Wiley|Wilson and its design and construction partners are pleased to announce that the University of Virginia’s Gibbons Hall, for which Wiley|Wilson provided electrical engineering design and support, has earned LEED® Gold certification for its sustainable design elements and implementation of green building best practices.
“Earning LEED Gold certification is a tremendous accomplishment and we are pleased to have helped the University of Virginia achieve this goal,” said Neil McSweeney, PE, Wiley|Wilson Senior Vice President. “Gibbons Hall now features several features that will enable the facility to operate as efficiently as possible, without compromising cost or comfort.”
Wiley|Wilson was responsible for comprehensive electrical design of the new facility, including:
• interior and building-mounted exterior lighting
• site lighting power control
• building’s electrical and telecommunications infrastructure
• comprehensive interior commercial electrical power system design
• interior telecommunications and data infrastructure design
• interface with the A/V system designer
• coordination with fire protection systems
Several electrical design features were cited by the US Green Building Council as contributors to the facility’s earning LEED Gold status, including elements contributing to optimal energy performance and minimal light pollution.
“Gibbons Hall is an excellent representation of how environmentally sound features can be implemented into a building’s overall design for optimal effect,” Neil added. “We look forward to helping the University continue reaching its sustainability goals.”
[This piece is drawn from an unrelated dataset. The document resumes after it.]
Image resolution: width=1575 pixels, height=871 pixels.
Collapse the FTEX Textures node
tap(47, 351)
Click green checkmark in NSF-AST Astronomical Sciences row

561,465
LEED, Leadership in Energy & Environmental Design, is the most widely used green building rating system in the world, with nearly 69,000 LEED certified commercial buildings in more than 150 countries and territories globally. LEED-certified buildings offer lower operating costs and better indoor environmental quality, making them attractive to a growing group of corporate, public and individual buyers. High-performing building features increasingly enter into tenants’ decisions about leasing space and into buyers’ decisions about purchasing properties and homes.